Print, exactly as written, the line in the entries below that contains "At what coordinates" and every line after it up to and including the last. Omit pictures.

▶ Records from a data collection
++++
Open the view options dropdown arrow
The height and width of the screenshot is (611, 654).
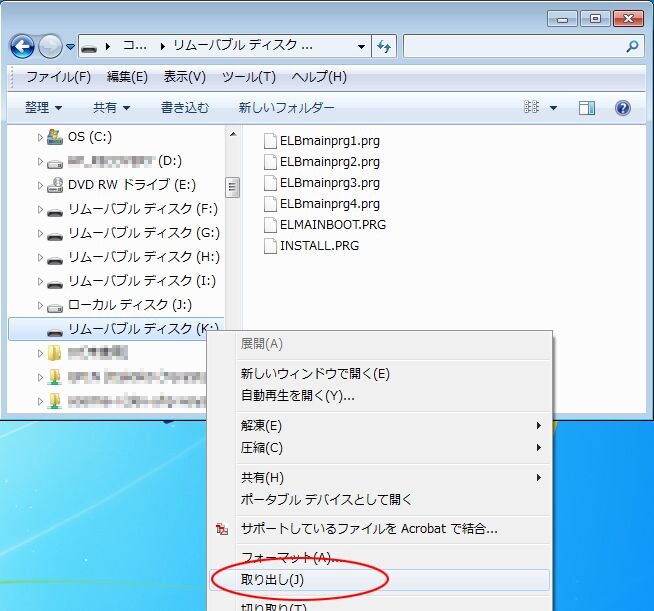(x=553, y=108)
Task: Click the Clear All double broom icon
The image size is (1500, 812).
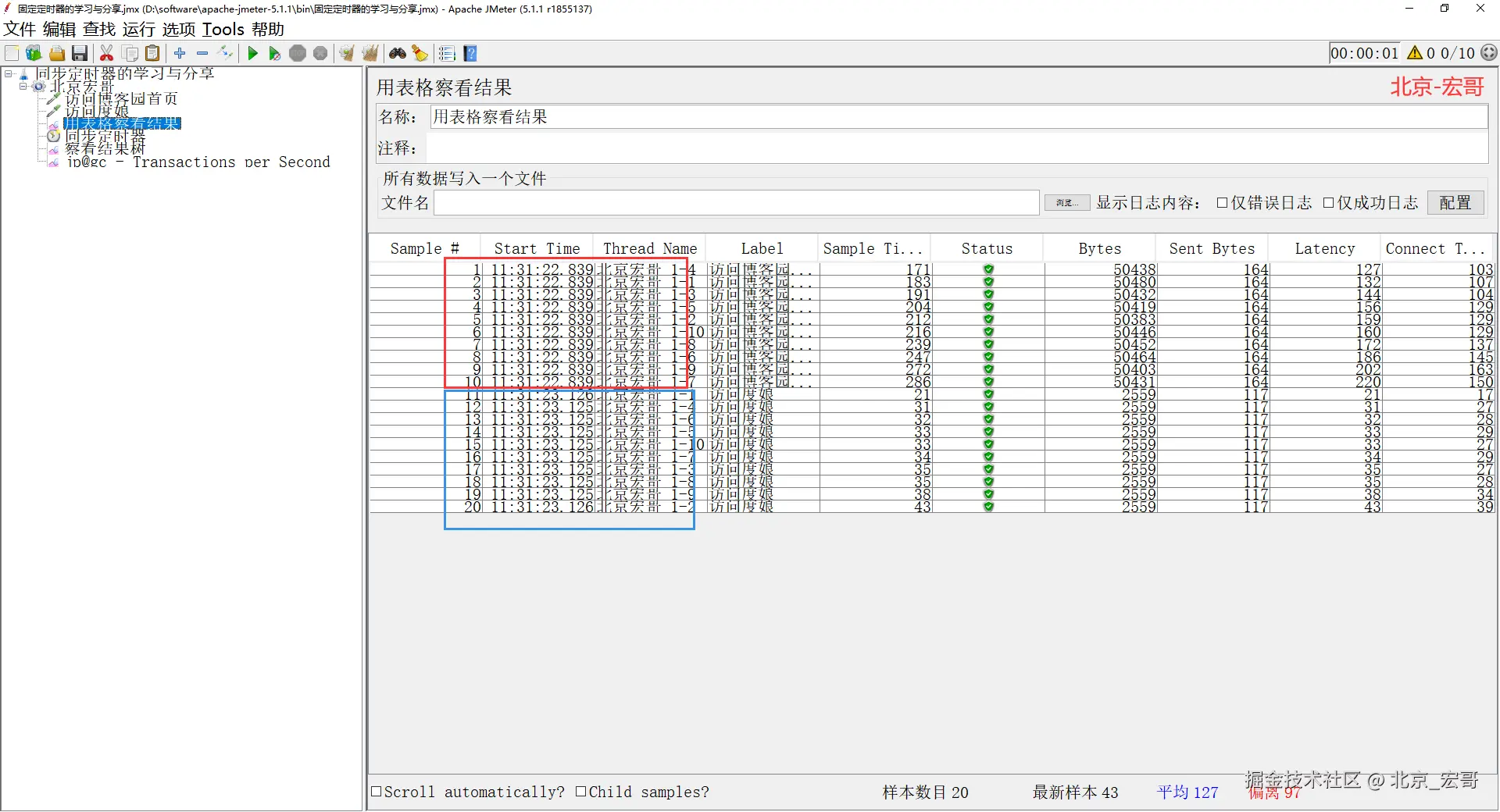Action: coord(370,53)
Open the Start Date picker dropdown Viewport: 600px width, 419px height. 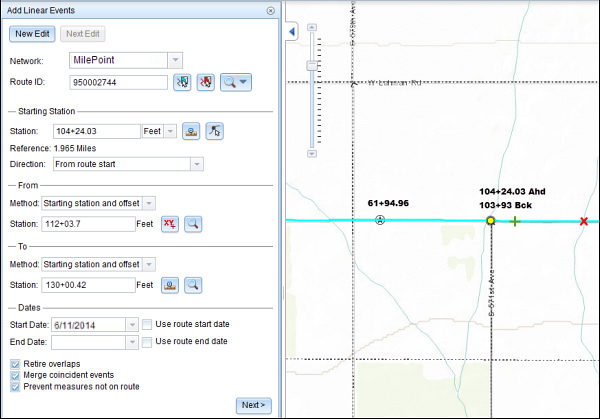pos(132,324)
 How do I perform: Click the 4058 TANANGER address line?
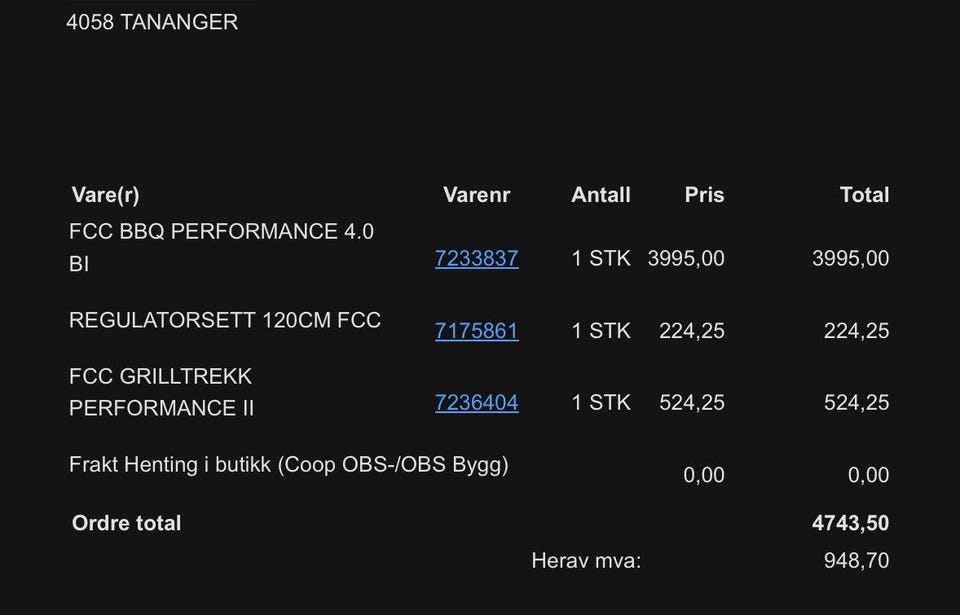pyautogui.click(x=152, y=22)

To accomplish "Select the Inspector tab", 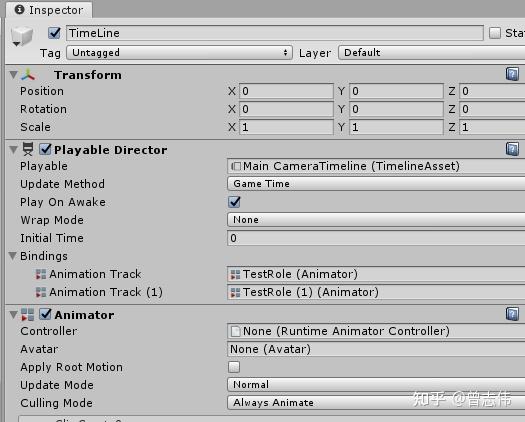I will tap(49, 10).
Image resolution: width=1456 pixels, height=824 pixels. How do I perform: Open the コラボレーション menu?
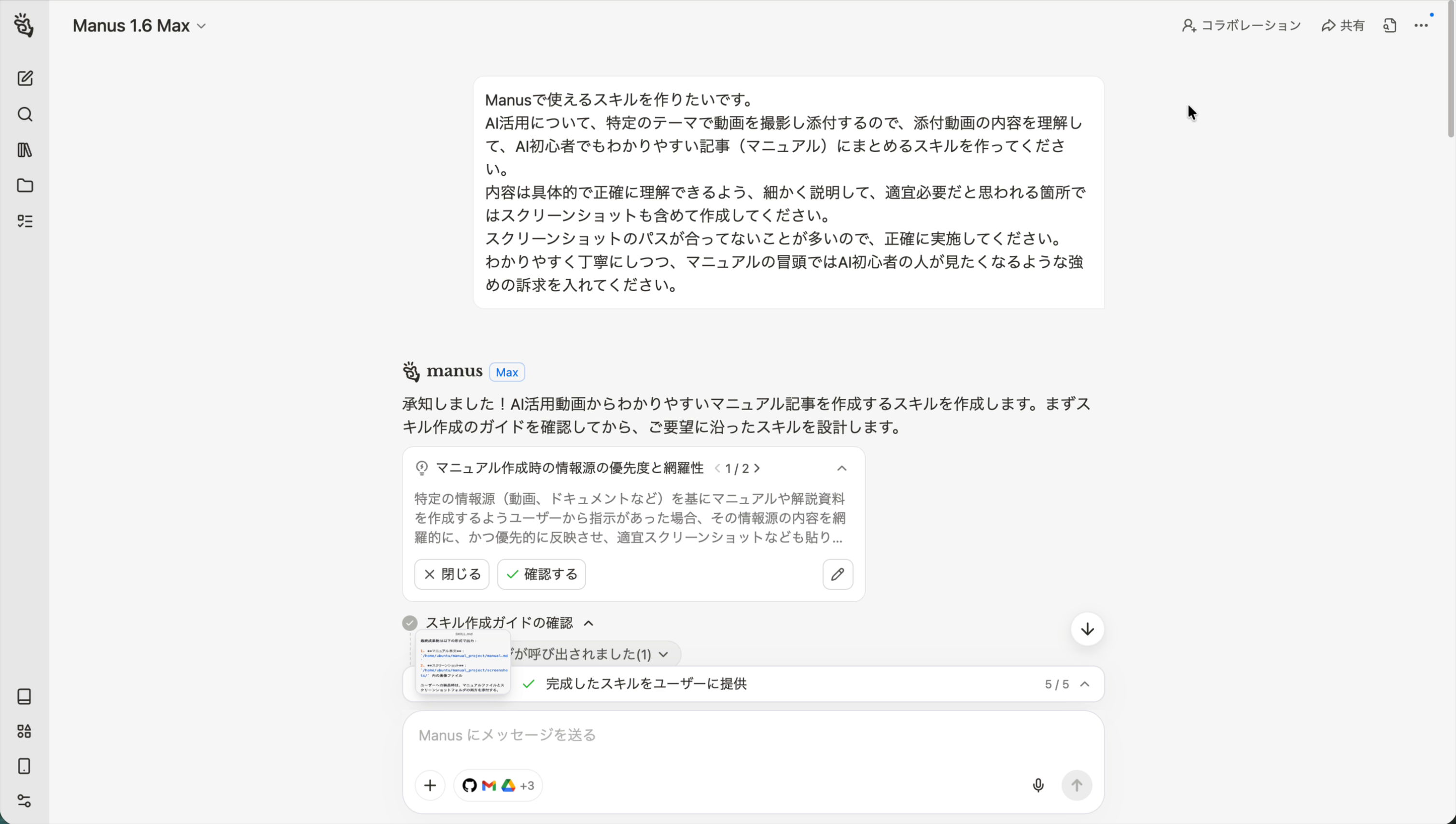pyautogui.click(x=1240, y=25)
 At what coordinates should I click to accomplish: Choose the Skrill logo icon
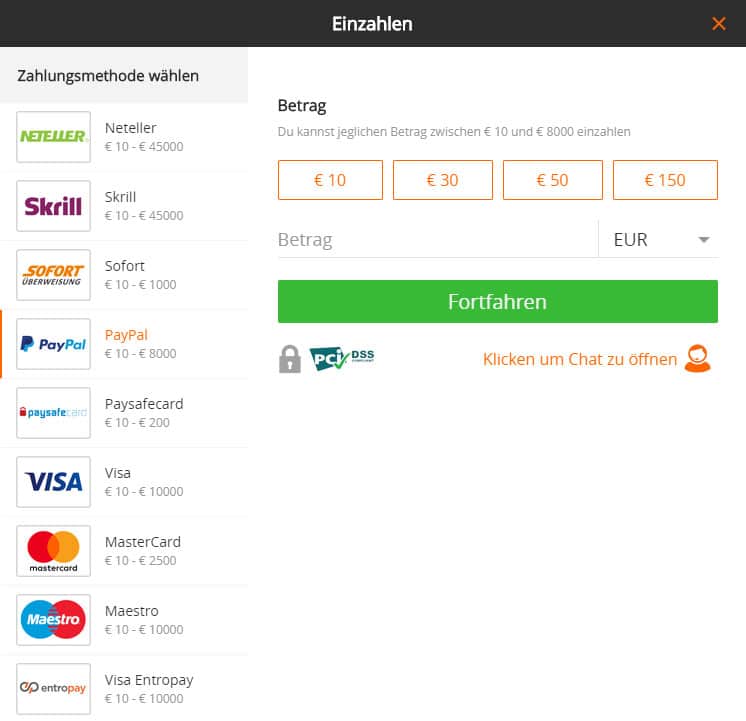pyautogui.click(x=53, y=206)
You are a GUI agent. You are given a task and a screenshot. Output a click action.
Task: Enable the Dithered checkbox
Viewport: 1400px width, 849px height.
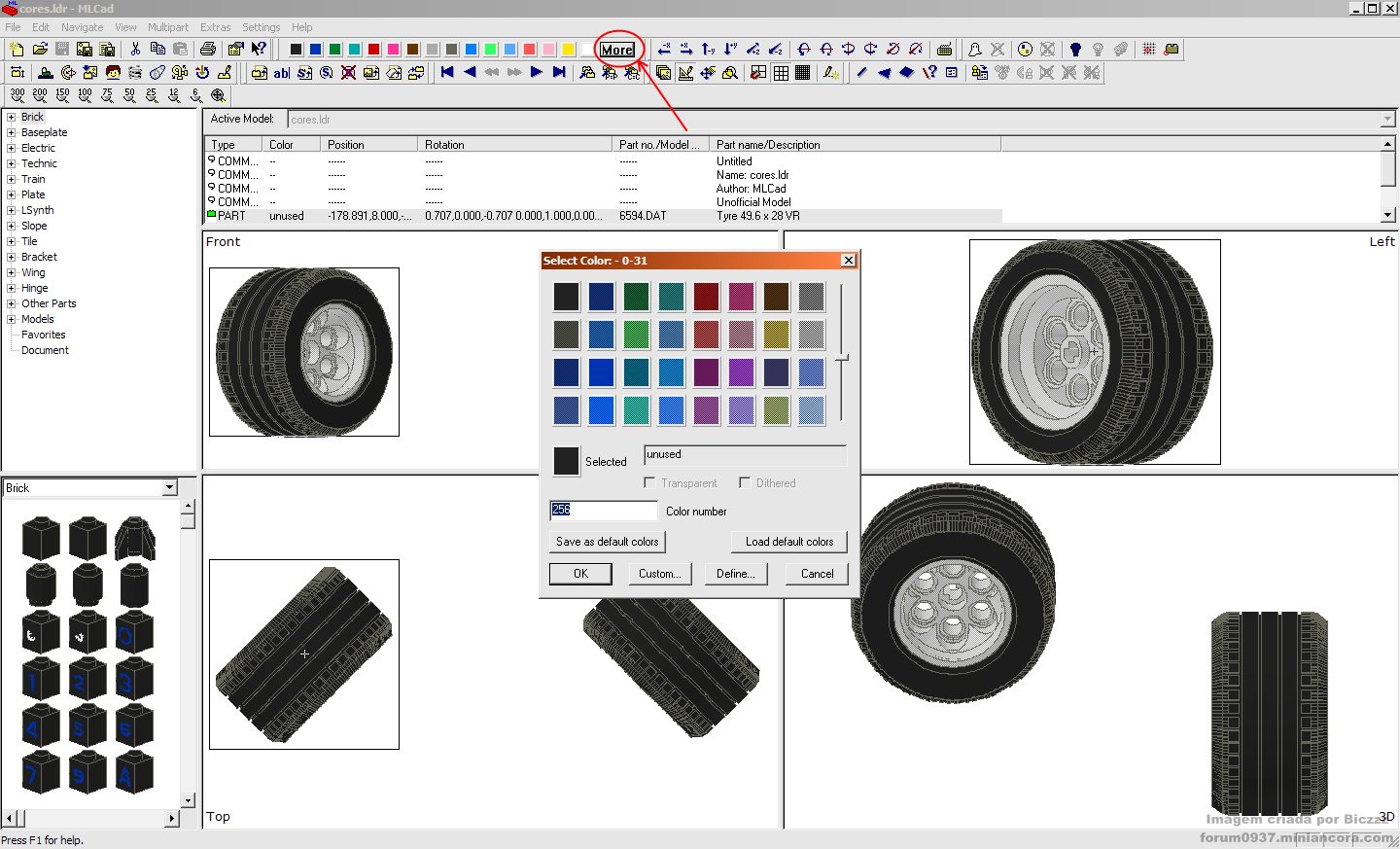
++++
▶ WRITTEN SOLUTION
 At what coordinates should I click to accomplish: Choose the Skrill logo icon
pyautogui.click(x=53, y=206)
You are a GUI agent. You are given a task and a screenshot. Output a click action.
Task: Enable the Dithered checkbox
Viewport: 1400px width, 849px height.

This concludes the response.